The Office of Special Counsel has determined there are “reasonable grounds” to believe a former top vaccine official was removed from his post last month for retaliatory reasons and plans to recommend the Department of Health and Human Services reinstate him while it investigates, the official’s lawyers said Friday.

Rick Bright, former director of the Biomedical Advanced Research and Development Authority, was removed April 20 after having served as BARDA director for nearly four years. He was reassigned to a narrower role at the National Institutes of Health that HHS touted as part of a “bold new plan” to improve testing to defeat covid-19, the disease caused by the coronavirus.

Bright filed a whistleblower complaint this week that alleged he was reassigned because he resisted pressure from the department’s political leadership to make “potentially harmful drugs widely available,” including chloroquine and hydroxychloroquine. President Trump has repeatedly pushed both as possible coronavirus cures.

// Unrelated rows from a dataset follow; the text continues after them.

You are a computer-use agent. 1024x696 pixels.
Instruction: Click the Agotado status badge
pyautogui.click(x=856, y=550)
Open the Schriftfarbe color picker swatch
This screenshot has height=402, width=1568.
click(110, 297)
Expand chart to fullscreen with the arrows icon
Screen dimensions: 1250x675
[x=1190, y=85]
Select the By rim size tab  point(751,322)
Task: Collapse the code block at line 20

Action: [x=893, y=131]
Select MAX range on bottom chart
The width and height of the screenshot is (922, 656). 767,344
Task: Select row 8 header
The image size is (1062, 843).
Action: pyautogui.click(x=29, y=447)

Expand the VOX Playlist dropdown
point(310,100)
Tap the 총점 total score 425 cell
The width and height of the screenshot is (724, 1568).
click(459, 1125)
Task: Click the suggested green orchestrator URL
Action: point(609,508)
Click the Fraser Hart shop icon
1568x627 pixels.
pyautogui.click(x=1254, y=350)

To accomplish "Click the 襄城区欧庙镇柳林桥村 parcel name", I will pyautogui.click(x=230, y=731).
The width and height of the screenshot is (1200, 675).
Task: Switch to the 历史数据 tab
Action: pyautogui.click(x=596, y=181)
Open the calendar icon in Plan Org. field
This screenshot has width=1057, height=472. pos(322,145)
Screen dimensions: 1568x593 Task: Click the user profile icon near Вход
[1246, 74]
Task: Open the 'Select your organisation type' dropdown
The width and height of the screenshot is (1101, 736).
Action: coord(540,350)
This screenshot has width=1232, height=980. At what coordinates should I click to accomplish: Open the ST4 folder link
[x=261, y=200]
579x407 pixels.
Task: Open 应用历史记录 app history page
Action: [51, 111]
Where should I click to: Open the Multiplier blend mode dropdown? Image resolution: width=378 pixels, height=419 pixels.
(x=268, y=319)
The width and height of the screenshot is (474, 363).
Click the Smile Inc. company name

Bright said in the complaint that he tried to “prioritize science and safety over political expediency” and raised concerns over the safety and efficacy of the drugs.

OSC recommendations are not binding. Officials at the federal watchdog office said they could not comment on the status of an open investigation.

HHS spokeswoman Caitlin Oakley said in a statement, “This is a personnel matter that is currently under review. However, HHS strongly disagrees with the allegations and characterizations in the complaint from Dr. Bright.”

Bright’s lawyers, Debra Katz and Lisa Banks, had requested that he be reinstated while his complaint is investigated.

In a statement Friday, Katz and Banks said they were notified late Thursday afternoon that OSC had determined there was enough evidence to suggest Bright’s “involuntary removal” was retaliatory and that the office would contact HHS to request the action be stayed for 45 days.

“The OSC has made a threshold determination that HHS violated the Whistleblower Protection Act by removing Dr. Bright from his position because he made protected disclosures in the best interest of the American public,” the lawyers’ statement said.

Bright is scheduled to testify before Congress next week about the circumstances of his reassignment.

Several current and former officials said Bright’s departure was discussed among top HHS leaders for several months. In his 89-page complaint, Bright says he clashed with his boss, Robert Kadlec, HHS assistant secretary for preparedness and response, for at least two years.

Bright alleges in the complaint that Kadlec and others pressured him to buy drugs and medical products for the nation’s stockpile of emergency medical equipment from companies that were linked politically to Kadlec, and that he resisted such efforts. One current and one former senior administration official contested the allegations against Kadlec. HHS has not publicly addressed the contents of the complaint.

Bright provided nearly 80 pages of emails and other documentation with the complaint.

In his complaint, Bright portrays himself as trying to sound the alarm about the virus beginning in early January. He says he called for the rapid development of treatments and vaccines and pushed to obtain samples of the virus from China to aid in the development of medical countermeasures but alleges he was met with indifference from top agency leaders.

Bright had tweeted in late January that the flu kills many more people in the United States than the coronavirus, a comparison several top government officials made at the time. There were few confirmed U.S. cases in January and February.

The complaint describes one clash in mid-March, after Bayer offered to donate 3 million chloroquine pills to the national stockpile, which is run by the HHS Office of the Assistant Secretary for Preparedness and Response. BARDA officials raised concerns over the donation because of a lack of evidence over the drug’s safety or efficacy for covid-19.

The Bayer pills came from facilities in Pakistan and India that were not approved by the Food and Drug Administration and therefore not approved for use in the United States, the complaint states.

In an email included as part of the exhibits of Bright’s complaint, a BARDA official wrote, “there are safety liabilities associated with the drug … accepting the donation could send a signal that we are not concerned about the risk.” The official added, “I do not believe we should accept the donation [of chloroquine from Bayer] until we have an understanding on the clinical utility of the drug. Accepting the donation could lead to widespread use that is not supported by any clinical data.”

The Bayer donation ultimately went forward. Bright received an “urgent directive” from HHS General Counsel Bob Charrow to make the drug widely accessible, outside of hospital settings and without close physician supervision, according to the complaint.

“Dr. Bright should not be denied the right to have his complaint investigated fully and fairly before he is formally transferred to NIH — a move that will harm not only him, but the country as well. This country is in an unprecedented health crisis and needs the expertise of Dr. Bright to lead the nation’s efforts to combat covid-19,” Katz and Banks said in their statement. “We hope the Secretary will grant the Special Counsel’s request and allow Dr. Bright, one of nation’s leading vaccine scientists, to return to his position leading BARDA and serving his country.”